A pair of jeans is a pair of jeans, right? Wrong. And you don’t to be a denimhead to reach that conclusion: while the construction may be much the same from one pair to the next – give or take differences in thread standards and strength, cotton being traditional, a polycotton being much more durable – the real distinction lies in the fabric. And there’s no other way of saying it: American and Japanese denims are the best. It takes wearing a pair made of the “blue gold” to know it, and this can be an arduous process, given that raw denim requires some heavy wearing before it softens and starts to mould to your body shape. But experience is hard to argue with.

Does that make a stiff, dark denim the only choice? It’s a personal preference. Part of the pleasure of jeans is in making them yours; the shape and fades they develop are a unique product of your lifestyle. They reflect where you stow your wallet, whether you ride a bike, how many squats you do each morning, and the like. The best jeans in your wardrobe will always tend to be those you’ve worn the most. But some people (and life is short) don’t want to wait. It’s for these that the many kinds of washes – little more than treatments that advance the ageing process – have been developed over the years: stone-washing (so-called because it literally washes the jeans with ground pumice), snow-washing (using acids) and the like.

Japanese Selvedge and Raw Denim manufacture at Hawksmill Denim Co

But heavy pre-distressing – the artfully placed rips and worn patches (artfully placed in identical spots on a thousand pairs, that is) – is best avoided. For one, artificial fading processes have largely been environmentally bad news, not to mention detrimental to the health of the people employed to do the work; that’s why they’re using lasers to achieve the same finish these days. And for two, it just looks terrible. Some distressing is done convincingly. Most of it is not – putting fades and rips where they would never occur through actual wear, for example.

How your jeans fit, of course, is a matter of preference but arguably it follows the same philosophy: avoid the extremes. Yes, baggy styles are trending in men’s fashion, but look back to the Madchester years or early 1990s hip-hop to see how that worked out. And, yes, you can find skin-tight styles – the type beloved by men who typically also opt for T-shirts with extremely deep V-necks. But neither of these extremes tend to be that versatile. Indeed, there’s a good reason why Levi’s 501 cut (either the 1944 or the 1947 version) has been the most widely copied in jeans-making history: because its medium-rise, straight-leg silhouette works with just about everything. It’s sufficiently loose to look the part with sneakers and a sweatshirt; sufficiently trim to look the part with loafers and an Oxford button-down shirt.

That conceded, your choice is then down to the plethora of tiny details that make one pair speak to you when another almost-but-not-quite-the-same pair doesn’t: the colour of the stitching thread or the selvedge trim; the artwork on the leather patch; the type of buttons; the shape and size of the back pockets; the design of the arcuate (the brand-specific decorative stitching over those back pockets); and so on.

ITEMS:
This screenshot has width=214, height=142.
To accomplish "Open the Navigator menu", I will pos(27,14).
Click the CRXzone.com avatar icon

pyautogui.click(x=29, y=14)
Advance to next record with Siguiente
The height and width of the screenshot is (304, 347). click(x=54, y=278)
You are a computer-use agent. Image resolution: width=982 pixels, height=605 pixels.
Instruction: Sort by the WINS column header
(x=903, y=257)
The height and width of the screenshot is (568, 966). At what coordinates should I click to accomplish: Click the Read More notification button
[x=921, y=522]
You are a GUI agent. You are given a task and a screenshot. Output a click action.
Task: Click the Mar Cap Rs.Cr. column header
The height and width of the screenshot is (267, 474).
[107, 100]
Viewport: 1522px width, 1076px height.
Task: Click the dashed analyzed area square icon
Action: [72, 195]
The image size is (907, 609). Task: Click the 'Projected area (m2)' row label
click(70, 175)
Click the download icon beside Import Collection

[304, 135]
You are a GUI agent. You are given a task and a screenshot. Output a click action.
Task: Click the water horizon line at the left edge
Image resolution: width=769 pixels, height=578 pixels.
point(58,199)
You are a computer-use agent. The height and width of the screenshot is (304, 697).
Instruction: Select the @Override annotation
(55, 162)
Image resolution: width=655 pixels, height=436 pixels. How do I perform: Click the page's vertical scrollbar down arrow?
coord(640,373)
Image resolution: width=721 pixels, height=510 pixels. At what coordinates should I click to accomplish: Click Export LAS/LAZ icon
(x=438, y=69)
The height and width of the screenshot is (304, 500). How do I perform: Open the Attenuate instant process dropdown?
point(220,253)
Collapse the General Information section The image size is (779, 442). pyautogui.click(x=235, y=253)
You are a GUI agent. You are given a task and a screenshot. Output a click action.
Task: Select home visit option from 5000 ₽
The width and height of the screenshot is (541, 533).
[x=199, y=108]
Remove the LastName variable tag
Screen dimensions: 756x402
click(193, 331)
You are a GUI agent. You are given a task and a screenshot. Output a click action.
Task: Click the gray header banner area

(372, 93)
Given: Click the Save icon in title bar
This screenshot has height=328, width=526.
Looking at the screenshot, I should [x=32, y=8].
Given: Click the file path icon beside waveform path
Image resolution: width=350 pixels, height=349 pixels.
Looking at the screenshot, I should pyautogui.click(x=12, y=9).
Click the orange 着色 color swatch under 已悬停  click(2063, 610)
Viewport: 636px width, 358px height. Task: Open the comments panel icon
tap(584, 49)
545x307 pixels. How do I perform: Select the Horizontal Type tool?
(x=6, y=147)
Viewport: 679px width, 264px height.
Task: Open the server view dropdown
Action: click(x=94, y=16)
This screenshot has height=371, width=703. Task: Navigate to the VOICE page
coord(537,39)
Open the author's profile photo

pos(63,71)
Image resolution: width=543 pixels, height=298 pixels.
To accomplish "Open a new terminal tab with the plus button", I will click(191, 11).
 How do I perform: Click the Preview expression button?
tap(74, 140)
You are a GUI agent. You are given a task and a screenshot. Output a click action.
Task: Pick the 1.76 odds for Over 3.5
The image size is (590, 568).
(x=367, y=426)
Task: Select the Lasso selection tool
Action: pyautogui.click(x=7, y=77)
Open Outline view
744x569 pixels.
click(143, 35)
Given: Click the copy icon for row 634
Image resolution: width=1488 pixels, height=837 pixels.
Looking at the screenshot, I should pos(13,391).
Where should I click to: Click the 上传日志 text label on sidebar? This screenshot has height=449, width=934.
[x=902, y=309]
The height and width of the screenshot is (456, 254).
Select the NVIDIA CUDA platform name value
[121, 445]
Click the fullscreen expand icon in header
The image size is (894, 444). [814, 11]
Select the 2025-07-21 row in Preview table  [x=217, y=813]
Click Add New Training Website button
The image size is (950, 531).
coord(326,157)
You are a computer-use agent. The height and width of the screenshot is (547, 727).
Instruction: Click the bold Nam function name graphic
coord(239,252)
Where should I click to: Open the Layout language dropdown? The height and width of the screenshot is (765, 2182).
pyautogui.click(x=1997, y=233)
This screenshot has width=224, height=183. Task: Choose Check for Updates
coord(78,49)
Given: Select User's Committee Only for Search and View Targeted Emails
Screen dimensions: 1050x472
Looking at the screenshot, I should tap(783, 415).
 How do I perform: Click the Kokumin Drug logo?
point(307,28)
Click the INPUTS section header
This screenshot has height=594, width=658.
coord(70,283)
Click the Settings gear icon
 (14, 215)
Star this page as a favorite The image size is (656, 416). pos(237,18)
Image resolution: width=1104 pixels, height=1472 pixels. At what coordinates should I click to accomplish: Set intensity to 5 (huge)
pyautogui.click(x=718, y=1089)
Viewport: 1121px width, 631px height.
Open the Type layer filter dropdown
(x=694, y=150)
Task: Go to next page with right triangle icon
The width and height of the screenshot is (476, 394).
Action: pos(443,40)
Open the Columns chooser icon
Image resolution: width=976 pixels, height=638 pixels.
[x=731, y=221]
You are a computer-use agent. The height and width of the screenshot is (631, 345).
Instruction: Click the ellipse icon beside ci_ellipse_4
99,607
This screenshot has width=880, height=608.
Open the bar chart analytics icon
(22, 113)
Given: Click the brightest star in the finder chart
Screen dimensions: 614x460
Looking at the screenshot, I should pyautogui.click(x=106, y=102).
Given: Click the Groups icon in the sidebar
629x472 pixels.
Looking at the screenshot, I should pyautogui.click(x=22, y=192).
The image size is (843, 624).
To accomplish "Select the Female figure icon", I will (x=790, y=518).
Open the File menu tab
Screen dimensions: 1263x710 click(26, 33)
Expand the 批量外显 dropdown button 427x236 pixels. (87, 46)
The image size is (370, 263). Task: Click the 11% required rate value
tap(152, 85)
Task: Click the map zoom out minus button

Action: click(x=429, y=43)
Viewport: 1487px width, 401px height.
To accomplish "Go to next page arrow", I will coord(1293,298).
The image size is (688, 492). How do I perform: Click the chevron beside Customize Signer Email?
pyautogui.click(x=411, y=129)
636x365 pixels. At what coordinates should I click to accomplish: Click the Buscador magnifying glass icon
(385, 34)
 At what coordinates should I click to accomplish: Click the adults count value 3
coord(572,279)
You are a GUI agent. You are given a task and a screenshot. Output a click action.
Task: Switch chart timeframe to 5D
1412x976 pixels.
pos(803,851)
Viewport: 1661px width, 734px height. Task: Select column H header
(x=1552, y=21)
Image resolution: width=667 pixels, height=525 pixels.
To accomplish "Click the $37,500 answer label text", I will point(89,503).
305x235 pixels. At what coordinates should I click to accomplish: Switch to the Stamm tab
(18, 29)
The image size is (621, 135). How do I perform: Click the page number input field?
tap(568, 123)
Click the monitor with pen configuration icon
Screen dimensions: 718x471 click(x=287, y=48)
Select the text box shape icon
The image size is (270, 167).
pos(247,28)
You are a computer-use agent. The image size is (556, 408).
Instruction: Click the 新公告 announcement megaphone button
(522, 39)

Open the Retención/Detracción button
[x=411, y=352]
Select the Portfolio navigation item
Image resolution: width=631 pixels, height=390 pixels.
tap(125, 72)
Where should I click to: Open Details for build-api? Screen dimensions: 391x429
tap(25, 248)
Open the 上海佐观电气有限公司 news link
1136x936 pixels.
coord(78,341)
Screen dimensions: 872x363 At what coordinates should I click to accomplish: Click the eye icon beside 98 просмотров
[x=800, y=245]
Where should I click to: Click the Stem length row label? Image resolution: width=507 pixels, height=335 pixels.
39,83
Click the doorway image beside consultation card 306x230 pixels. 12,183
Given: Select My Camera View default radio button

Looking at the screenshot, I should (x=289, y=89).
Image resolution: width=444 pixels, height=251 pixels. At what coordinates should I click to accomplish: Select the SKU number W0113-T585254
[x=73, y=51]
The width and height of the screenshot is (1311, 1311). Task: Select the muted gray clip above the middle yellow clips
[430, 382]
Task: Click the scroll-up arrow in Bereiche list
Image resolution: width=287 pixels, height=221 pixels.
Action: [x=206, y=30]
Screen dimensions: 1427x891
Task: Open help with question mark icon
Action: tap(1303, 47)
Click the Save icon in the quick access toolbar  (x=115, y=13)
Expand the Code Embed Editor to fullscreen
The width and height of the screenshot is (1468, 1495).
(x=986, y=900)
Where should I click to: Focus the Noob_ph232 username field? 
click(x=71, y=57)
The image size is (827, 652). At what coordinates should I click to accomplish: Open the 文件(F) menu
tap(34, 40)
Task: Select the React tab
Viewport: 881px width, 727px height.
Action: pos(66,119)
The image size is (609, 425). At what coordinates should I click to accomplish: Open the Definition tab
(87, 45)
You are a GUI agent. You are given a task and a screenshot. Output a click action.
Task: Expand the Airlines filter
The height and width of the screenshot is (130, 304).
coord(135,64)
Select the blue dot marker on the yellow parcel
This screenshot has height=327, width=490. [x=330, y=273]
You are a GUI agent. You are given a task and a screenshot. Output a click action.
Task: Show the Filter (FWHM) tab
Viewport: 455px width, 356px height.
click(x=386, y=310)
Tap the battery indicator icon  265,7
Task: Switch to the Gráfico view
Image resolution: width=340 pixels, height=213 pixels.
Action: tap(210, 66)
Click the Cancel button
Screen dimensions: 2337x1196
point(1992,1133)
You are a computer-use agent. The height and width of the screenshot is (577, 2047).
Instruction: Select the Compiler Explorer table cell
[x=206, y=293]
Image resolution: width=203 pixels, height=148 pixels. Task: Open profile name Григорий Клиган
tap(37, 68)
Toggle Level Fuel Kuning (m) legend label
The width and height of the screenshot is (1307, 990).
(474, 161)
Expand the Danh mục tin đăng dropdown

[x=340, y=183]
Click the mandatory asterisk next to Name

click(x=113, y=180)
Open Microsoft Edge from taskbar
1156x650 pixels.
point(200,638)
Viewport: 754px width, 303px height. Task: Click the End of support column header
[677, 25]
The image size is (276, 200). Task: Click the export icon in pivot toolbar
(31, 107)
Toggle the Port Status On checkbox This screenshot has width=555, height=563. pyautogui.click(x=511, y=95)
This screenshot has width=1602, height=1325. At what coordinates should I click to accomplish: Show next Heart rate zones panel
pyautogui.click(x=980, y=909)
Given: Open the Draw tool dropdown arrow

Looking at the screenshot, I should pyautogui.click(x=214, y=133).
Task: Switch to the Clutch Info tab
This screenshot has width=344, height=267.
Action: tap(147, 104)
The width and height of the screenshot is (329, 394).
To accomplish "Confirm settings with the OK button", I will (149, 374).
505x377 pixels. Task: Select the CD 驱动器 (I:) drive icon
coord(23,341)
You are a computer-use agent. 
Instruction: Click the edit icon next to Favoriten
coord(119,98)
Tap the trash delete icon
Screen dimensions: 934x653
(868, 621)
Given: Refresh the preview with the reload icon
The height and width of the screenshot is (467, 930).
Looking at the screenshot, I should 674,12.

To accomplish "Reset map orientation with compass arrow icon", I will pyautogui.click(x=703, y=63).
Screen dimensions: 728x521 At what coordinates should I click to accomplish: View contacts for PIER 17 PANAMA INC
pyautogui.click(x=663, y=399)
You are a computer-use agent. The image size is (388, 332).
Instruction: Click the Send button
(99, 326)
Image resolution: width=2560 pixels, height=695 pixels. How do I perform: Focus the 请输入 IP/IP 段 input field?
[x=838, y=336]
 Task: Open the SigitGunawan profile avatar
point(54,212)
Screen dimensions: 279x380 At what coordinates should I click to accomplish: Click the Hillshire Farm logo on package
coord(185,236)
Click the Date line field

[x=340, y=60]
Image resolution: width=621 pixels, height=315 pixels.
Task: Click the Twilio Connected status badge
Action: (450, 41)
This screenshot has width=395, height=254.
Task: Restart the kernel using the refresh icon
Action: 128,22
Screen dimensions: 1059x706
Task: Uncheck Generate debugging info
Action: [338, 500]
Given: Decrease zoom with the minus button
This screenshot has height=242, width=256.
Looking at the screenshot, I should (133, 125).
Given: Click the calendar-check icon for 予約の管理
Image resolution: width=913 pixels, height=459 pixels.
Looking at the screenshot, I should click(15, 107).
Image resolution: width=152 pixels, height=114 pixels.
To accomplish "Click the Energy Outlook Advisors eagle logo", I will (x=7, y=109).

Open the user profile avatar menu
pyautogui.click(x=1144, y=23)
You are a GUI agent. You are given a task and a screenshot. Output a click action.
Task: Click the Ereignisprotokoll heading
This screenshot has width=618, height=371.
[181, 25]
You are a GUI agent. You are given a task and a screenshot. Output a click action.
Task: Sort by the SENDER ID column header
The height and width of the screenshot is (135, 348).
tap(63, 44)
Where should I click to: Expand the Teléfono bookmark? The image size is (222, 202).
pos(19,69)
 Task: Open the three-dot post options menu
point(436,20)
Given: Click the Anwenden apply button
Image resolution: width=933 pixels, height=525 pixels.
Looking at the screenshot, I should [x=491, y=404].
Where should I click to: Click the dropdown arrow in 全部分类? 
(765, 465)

TASK SET:
[1] From the piece on denim above the records, reproduce word for word the passage from "Does that make" up to and including "acids) and the like.".
[2] In the piece on denim, where does stone-washing get its name?

RESPONSES TO THE TASKS:
[1]
Does that make a stiff, dark denim the only choice? It’s a personal preference. Part of the pleasure of jeans is in making them yours; the shape and fades they develop are a unique product of your lifestyle. They reflect where you stow your wallet, whether you ride a bike, how many squats you do each morning, and the like. The best jeans in your wardrobe will always tend to be those you’ve worn the most. But some people (and life is short) don’t want to wait. It’s for these that the many kinds of washes – little more than treatments that advance the ageing process – have been developed over the years: stone-washing (so-called because it literally washes the jeans with ground pumice), snow-washing (using acids) and the like.

[2] It literally washes the jeans with ground pumice.